In the end, Georgianna Milvey was effectively vanquished, though her displeasure was somewhat mitigated by Mrs. Gargery’s offer of her very best bottle of brandy, which the inebriated woman accepted with a liplicking tongue and nestled in the crook of her arm as if it were some live thing to be cuddled.

With grateful thanks to Mr. Graham for his updated map of the southern region of the valley, the dynamite crew found its way quickly to the foot of Belgrave Dam. As Joper and Stryver discussed betwixt themselves the best places within the earthen structure to emplant the charges and thereby restore to the Thames its historical outlet, Ephraim and Mel Scadger and several deputy sheriffs under the command of Tipstaff Magwitch created a half-circle round them, reconnoitering the surrounding trees and brush for any sign of the Project men, whose job it was to prevent escape from the valley. Had these men also been ordered to prevent a dam from being dynamited? Perhaps not. Because for at least the first few minutes of occupation, the area remained quiet, and there were no signs of a threatening Outlander presence.

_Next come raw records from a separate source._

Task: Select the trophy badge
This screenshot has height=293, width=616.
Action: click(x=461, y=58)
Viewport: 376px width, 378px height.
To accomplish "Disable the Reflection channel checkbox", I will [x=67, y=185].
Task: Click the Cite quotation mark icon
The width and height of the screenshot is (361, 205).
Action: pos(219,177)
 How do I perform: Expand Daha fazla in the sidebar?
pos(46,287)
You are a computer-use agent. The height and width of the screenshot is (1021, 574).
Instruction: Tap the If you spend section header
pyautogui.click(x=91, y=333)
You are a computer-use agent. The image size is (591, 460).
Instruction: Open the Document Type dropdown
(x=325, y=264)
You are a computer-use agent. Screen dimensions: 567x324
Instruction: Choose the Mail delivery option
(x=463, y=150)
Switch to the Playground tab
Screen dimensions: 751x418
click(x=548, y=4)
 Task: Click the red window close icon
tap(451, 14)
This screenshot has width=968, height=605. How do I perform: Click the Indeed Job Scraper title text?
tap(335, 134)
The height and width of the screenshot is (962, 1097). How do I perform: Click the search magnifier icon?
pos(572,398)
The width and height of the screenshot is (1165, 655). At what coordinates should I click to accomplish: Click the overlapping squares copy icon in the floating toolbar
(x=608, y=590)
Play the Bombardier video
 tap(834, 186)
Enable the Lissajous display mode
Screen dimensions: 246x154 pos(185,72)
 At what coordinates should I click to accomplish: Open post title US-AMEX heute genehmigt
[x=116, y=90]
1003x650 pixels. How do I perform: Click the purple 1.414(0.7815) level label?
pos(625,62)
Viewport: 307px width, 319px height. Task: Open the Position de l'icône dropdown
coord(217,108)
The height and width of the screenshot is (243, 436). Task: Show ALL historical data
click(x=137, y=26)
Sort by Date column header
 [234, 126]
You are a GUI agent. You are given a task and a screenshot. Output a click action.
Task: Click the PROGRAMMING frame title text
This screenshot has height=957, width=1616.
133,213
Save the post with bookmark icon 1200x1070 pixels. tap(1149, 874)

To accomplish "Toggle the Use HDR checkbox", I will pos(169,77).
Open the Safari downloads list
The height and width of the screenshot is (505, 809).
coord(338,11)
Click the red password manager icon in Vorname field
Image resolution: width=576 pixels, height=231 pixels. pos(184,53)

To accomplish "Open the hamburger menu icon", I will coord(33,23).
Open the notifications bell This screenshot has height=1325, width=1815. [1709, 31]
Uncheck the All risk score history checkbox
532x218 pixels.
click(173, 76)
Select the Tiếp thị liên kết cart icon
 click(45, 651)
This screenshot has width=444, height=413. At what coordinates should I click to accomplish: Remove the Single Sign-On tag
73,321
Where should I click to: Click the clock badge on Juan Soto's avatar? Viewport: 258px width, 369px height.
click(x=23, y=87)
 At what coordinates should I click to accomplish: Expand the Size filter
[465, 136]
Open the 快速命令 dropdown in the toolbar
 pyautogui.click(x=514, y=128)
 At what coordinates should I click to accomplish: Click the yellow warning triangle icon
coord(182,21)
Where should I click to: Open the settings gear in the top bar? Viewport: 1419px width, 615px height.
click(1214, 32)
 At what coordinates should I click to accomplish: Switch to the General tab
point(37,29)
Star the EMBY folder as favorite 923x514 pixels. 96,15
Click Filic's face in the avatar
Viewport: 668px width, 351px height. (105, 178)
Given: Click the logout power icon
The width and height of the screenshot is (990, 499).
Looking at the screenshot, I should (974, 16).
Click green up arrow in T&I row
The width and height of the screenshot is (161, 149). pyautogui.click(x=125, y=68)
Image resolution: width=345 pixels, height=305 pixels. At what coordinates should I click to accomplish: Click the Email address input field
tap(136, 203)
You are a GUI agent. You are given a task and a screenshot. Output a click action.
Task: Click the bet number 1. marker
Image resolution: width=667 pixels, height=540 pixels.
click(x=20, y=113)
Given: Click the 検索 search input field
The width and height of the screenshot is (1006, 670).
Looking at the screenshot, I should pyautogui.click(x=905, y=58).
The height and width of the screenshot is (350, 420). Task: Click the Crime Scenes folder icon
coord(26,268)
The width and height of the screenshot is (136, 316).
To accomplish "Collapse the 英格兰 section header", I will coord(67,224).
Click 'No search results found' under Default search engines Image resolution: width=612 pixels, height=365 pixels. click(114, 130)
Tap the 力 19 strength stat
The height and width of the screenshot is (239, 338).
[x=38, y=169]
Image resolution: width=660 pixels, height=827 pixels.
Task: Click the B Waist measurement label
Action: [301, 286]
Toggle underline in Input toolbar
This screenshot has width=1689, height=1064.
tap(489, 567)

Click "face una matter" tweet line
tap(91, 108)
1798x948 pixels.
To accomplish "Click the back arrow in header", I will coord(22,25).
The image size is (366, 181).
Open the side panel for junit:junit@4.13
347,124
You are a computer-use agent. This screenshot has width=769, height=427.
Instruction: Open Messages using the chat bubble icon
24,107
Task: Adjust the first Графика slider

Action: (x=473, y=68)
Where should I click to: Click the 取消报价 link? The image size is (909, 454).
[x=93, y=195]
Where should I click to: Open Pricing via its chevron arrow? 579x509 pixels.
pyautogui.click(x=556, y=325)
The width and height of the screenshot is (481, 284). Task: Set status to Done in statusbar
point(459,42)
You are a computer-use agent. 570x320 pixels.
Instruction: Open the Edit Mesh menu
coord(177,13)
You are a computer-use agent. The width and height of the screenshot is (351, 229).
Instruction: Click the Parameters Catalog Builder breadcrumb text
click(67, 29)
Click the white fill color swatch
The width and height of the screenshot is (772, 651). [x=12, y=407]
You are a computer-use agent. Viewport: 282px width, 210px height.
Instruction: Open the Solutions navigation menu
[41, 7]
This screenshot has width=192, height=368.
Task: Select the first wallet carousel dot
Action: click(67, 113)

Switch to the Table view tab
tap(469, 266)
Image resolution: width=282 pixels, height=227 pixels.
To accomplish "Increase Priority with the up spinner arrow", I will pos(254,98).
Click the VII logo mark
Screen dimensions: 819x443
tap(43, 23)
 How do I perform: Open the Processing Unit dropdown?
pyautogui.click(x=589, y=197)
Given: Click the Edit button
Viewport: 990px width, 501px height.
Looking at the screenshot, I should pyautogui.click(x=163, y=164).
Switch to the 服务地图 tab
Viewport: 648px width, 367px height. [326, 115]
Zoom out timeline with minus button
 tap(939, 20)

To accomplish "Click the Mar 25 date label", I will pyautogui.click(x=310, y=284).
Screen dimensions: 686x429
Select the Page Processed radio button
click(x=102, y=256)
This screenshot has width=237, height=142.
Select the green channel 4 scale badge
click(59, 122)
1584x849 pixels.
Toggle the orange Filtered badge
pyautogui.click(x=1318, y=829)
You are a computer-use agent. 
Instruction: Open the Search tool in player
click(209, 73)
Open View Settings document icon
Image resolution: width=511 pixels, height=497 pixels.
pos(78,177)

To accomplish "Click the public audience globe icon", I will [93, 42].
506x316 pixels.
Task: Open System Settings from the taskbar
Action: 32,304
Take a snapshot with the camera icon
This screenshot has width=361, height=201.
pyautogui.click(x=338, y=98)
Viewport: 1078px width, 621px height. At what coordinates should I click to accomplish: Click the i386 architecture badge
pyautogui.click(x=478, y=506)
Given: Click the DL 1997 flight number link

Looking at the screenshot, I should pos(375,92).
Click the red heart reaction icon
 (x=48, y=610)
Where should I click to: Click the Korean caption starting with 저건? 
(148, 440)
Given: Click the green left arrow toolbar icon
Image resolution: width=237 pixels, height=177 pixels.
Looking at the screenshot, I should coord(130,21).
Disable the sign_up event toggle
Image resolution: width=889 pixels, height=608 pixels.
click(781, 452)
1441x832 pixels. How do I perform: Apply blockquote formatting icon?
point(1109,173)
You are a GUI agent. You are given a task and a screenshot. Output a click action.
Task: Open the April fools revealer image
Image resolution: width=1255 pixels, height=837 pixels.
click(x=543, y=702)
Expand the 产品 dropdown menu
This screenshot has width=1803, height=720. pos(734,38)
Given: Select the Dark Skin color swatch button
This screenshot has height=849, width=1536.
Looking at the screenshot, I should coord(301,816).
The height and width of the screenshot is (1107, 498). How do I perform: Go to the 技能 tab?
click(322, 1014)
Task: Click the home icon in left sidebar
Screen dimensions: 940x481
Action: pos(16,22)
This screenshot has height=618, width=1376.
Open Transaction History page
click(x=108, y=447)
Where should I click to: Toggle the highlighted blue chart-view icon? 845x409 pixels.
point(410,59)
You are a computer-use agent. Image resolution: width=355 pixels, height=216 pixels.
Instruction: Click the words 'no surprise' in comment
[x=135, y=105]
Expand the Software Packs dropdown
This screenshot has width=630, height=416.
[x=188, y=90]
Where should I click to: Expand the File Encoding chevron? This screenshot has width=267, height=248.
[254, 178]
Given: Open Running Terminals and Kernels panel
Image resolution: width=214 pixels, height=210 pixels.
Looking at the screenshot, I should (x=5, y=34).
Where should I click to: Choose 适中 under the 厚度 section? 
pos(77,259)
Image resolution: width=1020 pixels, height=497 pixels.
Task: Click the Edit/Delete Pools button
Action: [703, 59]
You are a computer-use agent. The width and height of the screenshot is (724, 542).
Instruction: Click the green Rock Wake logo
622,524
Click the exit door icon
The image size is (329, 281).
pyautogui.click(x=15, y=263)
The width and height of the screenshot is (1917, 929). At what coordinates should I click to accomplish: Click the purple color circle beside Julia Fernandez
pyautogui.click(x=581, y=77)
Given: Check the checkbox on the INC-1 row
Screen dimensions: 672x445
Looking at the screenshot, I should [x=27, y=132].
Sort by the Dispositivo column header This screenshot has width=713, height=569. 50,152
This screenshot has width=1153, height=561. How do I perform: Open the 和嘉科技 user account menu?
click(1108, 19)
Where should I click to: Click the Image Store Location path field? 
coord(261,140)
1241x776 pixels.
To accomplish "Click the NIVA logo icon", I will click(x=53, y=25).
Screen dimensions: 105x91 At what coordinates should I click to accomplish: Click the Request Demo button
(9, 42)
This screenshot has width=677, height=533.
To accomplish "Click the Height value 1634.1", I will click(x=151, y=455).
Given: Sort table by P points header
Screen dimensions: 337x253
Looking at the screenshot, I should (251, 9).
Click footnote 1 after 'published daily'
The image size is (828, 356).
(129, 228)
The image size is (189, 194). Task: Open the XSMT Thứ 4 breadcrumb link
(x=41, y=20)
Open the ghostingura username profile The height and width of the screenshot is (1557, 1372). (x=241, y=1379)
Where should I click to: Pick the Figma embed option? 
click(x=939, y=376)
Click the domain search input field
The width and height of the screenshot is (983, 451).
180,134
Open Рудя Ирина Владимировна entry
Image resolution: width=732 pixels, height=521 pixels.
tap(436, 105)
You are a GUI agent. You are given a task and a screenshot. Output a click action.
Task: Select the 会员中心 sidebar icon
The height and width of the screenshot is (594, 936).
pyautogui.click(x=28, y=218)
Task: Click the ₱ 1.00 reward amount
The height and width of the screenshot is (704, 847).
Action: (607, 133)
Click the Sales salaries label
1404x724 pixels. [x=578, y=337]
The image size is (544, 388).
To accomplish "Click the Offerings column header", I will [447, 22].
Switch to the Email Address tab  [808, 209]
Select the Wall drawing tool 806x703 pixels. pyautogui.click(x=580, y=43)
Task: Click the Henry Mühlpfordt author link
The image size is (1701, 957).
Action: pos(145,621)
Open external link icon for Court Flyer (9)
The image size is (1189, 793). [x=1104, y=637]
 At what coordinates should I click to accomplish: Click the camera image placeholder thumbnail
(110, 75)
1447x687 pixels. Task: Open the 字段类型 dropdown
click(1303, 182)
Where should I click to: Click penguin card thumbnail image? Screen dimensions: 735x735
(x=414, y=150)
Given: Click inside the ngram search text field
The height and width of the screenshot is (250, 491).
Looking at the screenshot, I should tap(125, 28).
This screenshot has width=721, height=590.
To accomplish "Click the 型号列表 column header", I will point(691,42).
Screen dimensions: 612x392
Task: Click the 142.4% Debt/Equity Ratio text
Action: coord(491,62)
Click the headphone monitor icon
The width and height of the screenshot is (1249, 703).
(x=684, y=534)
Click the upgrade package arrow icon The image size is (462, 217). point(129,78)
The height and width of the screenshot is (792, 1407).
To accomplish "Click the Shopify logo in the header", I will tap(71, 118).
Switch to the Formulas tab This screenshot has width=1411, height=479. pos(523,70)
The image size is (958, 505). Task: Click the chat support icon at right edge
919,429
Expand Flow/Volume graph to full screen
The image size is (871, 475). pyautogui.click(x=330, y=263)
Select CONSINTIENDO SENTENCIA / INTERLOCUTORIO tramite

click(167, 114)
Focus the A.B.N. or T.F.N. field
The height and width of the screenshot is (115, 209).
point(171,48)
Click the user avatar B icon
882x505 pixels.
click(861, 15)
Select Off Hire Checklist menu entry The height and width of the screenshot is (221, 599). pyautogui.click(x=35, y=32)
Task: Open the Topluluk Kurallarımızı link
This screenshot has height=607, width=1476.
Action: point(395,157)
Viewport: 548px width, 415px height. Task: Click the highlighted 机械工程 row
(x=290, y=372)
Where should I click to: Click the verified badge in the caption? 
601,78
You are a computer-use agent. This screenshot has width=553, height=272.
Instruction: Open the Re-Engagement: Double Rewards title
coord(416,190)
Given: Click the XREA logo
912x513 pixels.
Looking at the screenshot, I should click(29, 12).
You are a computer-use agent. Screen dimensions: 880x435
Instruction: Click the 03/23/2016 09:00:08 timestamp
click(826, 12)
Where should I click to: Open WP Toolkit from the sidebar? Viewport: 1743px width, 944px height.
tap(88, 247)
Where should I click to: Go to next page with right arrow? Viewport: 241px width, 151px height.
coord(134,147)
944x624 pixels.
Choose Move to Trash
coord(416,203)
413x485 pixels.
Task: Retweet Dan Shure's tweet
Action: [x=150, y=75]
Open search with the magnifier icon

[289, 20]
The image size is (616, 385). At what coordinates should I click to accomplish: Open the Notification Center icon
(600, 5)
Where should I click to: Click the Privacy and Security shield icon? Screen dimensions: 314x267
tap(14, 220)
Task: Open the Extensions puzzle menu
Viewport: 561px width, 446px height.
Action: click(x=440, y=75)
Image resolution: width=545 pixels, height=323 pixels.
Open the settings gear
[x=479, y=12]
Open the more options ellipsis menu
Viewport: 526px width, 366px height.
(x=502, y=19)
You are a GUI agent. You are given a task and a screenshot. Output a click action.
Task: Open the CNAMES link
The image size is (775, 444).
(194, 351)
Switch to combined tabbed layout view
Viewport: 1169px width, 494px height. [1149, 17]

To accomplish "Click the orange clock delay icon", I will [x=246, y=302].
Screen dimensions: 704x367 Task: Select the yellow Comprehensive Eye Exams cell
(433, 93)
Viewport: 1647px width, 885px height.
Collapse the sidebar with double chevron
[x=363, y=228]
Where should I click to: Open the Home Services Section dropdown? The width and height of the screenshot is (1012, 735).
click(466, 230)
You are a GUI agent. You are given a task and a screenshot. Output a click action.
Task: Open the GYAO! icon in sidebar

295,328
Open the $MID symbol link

Joper and Stryver worked briskly and assiduously to plant eight separate sticks of dynamite into the northern side of the dam, all of which had been carefully transported from an underground storage pit near the entrance to the coal mine. One by one the blasting caps were attached and carefully crimped into place. One by one the cylinders went into cavities trowelled into the dam wall. Those cylinders installed highest in the dam were given the longest fuses to allow time for the igniter to light them in succession as he descended the dam, and finally time enough to quit the area altogether before the dynamite began to do its business.
Several additional minutes passed and there continued to be no sign of the Project men. Magwitch consulted his pocket watch and released an impatient sigh. Things were still moving along too slowly for his comfort. He whispered to one of his deputies, a young man named Elwes: “We’ll take the Blackheath bridle road back to Milltown. The ground is higher there in case we get caught in the flood.” Again, he pulled out his watch — a nervous habit. As he was clasping it shut for the seventh or eighth time, he felt a stabbing pain in his hand, accompanied by a loud crack. A bullet had pierced the lower half of his palm, shattering his watch along with most of his carpal bones.